Set task
Find each line in the entries below that contains the word "post" and copy those lines out in full.

Entries
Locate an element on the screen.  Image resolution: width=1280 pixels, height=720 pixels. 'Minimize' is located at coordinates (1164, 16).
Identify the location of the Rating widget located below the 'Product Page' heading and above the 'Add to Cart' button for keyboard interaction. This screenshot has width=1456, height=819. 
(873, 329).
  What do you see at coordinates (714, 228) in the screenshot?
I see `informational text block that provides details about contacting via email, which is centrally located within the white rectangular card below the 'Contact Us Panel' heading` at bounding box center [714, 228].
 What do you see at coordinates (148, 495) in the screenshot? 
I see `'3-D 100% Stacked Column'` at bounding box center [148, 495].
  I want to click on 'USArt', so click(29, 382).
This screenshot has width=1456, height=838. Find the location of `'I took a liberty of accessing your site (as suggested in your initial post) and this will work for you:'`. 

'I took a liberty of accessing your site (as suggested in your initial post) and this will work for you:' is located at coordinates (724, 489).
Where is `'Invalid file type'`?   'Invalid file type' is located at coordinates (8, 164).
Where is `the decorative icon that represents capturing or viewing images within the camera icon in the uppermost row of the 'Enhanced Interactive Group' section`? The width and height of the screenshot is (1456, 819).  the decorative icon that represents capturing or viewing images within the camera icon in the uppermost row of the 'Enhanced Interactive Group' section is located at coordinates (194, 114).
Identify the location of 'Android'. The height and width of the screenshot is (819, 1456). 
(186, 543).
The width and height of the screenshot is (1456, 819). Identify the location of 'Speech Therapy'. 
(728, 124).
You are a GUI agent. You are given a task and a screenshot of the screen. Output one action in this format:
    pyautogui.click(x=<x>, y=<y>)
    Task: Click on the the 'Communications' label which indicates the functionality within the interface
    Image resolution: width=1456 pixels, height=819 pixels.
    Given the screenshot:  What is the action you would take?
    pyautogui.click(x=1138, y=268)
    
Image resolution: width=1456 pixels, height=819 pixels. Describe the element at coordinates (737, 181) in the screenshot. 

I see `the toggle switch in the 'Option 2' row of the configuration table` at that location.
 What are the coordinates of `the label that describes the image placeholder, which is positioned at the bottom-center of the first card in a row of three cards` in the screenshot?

Exercise solution
This screenshot has width=1456, height=838. Find the location of `'I took a liberty of accessing your site (as suggested in your initial post) and this will work for you:'`. 
'I took a liberty of accessing your site (as suggested in your initial post) and this will work for you:' is located at coordinates (724, 489).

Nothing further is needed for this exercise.